Ao usar o conceito de «transfiguração», remeto para o domínio da arte.
Toda a arte é transfiguração de uma matéria plástica (som, cor, luz, materiais
diversos, língua, etc.). O que começamos a assistir é à transformação do homem
em matéria humana plástica e assim ao abrir caminho para esse trabalho de transfiguração.
A História, entendida como o processo do homem histórico, significa, desse
modo, apenas a morte do homem. A dinâmica que nos empurra para o futuro não nos
traz apenas a morte do indivíduo, mas prefigura a morte da própria espécie às
mãos da sua arte de transformação. É este o verdadeiro significado do conceito
de progresso.
As sociedades tradicionais representam a recusa de compreender o homem
como uma ponte – uma ponte entre o animal pré-humano e aquilo que virá depois
do homem. Dessa forma, recusam a morte do homem e, por isso abominam, a
história.
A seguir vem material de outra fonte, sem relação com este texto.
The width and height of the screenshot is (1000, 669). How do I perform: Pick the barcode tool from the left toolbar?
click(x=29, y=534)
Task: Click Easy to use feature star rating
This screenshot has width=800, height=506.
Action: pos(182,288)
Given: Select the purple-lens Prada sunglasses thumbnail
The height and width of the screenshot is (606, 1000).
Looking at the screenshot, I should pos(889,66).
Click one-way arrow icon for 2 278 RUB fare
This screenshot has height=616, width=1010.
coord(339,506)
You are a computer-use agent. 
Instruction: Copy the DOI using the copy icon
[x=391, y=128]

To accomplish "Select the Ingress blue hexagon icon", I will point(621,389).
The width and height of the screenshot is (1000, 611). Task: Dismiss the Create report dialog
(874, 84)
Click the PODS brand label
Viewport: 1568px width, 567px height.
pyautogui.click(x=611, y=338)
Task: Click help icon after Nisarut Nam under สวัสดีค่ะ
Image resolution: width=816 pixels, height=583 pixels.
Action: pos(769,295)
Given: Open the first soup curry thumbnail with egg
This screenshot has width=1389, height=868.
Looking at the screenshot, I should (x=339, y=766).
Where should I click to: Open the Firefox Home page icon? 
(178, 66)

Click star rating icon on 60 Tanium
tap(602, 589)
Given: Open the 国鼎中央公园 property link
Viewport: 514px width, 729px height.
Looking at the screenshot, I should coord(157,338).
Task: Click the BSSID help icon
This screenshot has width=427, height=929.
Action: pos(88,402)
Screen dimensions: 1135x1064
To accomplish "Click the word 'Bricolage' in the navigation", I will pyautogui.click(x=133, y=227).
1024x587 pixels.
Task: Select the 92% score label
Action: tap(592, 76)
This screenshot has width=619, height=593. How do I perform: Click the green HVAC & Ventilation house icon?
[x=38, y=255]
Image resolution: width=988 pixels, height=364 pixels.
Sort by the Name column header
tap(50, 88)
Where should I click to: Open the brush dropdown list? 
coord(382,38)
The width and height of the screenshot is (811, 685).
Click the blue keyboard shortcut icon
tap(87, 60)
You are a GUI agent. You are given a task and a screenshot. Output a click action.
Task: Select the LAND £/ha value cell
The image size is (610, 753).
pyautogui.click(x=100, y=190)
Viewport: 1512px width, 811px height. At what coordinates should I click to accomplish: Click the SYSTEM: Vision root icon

Não é que não tenham consciência do tempo, nem da passagem deste.
Recusam, porém, a sua linearidade e sublinham a natureza cíclica, o que supõe
um eterno retorno do mesmo. Este ciclo do eterno retorno é a imagem da
eternidade e a natureza não seria mais do que um espelho dessa eternidade, onde
a humanidade permanece sempre aquilo que é.
A verdadeira clivagem que existe no mundo não é entre liberalismo e
marxismo, entre esquerda e direita, entre democracia e ditadura. A clivagem
efectiva é entre tradição e modernidade, entre sociedades históricas e
sociedades não-históricas. Aquilo que dá que pensar não é tanto a recusa da
história pelas sociedades tradicionais, mas o ímpeto não questionado que nós,
modernos, colocamos na aventura histórica que se dirige para a nossa própria
transfiguração, isto é, para a nossa morte.
Mas isso significa que quando a sociedade moderna se tornar tradicional morre e que a História chega ao fim sem homens.
ResponderEliminarAbraço
A natureza das sociedades modernas é o de nunca se tornarem tradicionais. São categorias incomensuráveis. O que especifica uma sociedade como moderna não é a sua duração mas o facto de, continuamente, se estar a modernizar, de estar sempre em revolução permanente. É isso que torna os objectos, as instituições mas também os seres humanos obsoletos.